_Task to carry out_
Copy the rows again in full, starting with the first row and ending with the row that contains "Click John Peluso's". Shift every coordinate in the answers up by 115 and leave all other numbers as they are.

_Data provided_
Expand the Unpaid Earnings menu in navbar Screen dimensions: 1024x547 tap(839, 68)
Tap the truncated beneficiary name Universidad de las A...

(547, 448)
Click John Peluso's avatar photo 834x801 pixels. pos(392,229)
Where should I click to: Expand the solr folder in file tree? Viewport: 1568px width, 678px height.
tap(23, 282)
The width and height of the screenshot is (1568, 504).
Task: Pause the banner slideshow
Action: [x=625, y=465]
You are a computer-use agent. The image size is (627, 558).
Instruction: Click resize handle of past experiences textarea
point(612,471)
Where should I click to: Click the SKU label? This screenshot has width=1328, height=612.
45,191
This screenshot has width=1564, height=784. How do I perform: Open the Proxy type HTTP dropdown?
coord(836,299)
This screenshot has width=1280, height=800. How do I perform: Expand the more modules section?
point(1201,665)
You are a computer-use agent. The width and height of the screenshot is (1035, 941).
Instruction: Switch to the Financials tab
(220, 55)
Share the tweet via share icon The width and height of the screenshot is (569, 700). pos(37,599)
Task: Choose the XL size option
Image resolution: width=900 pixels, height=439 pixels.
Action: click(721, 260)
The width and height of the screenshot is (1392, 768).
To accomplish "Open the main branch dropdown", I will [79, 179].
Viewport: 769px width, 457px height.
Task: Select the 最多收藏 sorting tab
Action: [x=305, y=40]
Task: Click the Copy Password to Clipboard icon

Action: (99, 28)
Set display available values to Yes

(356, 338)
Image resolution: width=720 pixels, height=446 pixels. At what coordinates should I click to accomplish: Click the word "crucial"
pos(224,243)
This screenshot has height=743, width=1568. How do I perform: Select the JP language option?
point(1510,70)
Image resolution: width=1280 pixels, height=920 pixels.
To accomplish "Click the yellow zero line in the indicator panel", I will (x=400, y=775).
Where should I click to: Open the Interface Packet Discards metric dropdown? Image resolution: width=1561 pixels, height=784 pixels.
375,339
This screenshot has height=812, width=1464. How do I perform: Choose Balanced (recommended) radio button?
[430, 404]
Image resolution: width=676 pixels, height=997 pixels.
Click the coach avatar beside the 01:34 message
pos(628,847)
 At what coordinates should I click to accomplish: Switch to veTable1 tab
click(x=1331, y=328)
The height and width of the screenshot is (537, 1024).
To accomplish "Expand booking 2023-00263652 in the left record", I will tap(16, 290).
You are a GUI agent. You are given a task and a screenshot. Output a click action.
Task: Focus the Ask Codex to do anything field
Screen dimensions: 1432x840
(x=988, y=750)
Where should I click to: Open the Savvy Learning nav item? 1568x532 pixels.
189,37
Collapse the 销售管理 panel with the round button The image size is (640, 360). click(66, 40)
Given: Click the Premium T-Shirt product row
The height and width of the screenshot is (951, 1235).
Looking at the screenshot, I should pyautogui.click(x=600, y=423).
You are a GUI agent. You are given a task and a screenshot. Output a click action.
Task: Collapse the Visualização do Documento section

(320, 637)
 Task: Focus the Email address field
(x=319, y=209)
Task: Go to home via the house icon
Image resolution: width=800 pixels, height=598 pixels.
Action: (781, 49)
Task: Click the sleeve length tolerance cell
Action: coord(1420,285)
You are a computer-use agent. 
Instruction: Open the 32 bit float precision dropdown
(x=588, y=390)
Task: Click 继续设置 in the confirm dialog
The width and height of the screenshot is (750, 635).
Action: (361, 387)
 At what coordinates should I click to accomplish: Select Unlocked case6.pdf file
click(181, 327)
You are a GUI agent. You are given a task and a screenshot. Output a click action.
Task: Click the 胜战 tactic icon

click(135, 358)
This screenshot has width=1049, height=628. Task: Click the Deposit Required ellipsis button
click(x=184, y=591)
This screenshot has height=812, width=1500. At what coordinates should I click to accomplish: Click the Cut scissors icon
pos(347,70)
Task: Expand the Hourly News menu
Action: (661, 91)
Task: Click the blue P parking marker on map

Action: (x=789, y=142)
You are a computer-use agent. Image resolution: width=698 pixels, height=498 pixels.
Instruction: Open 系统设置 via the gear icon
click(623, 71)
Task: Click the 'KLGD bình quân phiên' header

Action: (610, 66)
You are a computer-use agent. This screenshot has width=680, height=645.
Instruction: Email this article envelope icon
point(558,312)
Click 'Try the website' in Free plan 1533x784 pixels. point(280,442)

_Written response_
Expand the Unpaid Earnings menu in navbar Screen dimensions: 1024x547 tap(954, 183)
Tap the truncated beneficiary name Universidad de las A...

(662, 563)
Click John Peluso's avatar photo 834x801 pixels. pos(507,344)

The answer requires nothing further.